◆ Work instructions ◆
Extend the written evidence on the education of Armed Forces children, picking up right after its last sentence.

Defence CommitteeWritten evidence from Dr Alison Baverstock

Thank you for the opportunity to provide information to this inquiry. I am responding to this request:

As a Services wife of nearly 30 years;

As a mother of four Services children (currently 24, 22, 19 and 17);

As former Osnabruck Garrison Coordinator (1991–93) for the newly formed Federation of Army Wives (FAW, now the Army Families Federation, AFF); worries over education were frequently raised;

As a university lecturer who has researched and written extensively about parenting (Whatever! and It’s not fair! are both published by Hachette);

As founder and director of Reading Force (www.readingforce.org.uk) which promotes the use of shared reading to assist effective and preferably inter-generational communication within Services families, particularly during periods of separation, deployment and associated stress.

Summary

The children of Armed Forces families often have difficulties in accessing the same standards of education as their civilian counterparts, due to their greater mobility, ongoing anticipated instability within the community they join, and associated inability to plan ahead. All of these factors can have an impact on both levels of engagement within their education and their involvement within the school environment.

◆ Provided data ◆
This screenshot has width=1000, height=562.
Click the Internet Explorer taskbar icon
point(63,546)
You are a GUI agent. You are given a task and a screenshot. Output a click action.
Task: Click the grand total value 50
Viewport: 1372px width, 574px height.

◆ Output ◆
In general, attitudes towards Services families within schools are improving and levels of awareness of the particular challenges they face increasing. But further developments could usefully both promote their better engagement and highlight the valuable lessons in diversity and change management they potentially offer. Whereas they tend to attract attention for the administrative burden they bring, Services families also have much to offer the schools and communities they become part of.

I would like to offer information on the following specific points.

1. Access to equal standards of education

“Children of members of the Armed Forces should have the same standard of, and access to, education (including early years services) as any other UK citizen in the area where they live.” (The Armed Forces Covenant)

Services’ quarters are generally located close to relevant bases/local services and so families will probably technically have access to associated community schools. In practice, their ability to ensure access is much less certain.

Since the detailed monitoring of schools and the public availability of the associated reports/results began, access to the most favoured schools within areas of high population density has become vastly more competitive, and civilian families tend to plan well ahead to achieve places for their children. There are regular reports in the media of how homes with the right postcode for particular schools attract a premium and many associated tales of tactical moves by families keen to achieve access. I have known family planning be similarly orchestrated to ensure continued access to a particularly popular school.

Services parents are denied the ability to long-term plan. No application can be made for a school place until the family has an address, and shortage of quarters in some locations means you often only get allocated a quarter just before a posting—and the school you would have chosen is already full. Popular schools with no remaining places have a waiting list, which is often held by the local educational authority, further distancing the incoming Services families from understanding how the process works. The children of Services families, who arrive late but lack special needs, go to the bottom of the list.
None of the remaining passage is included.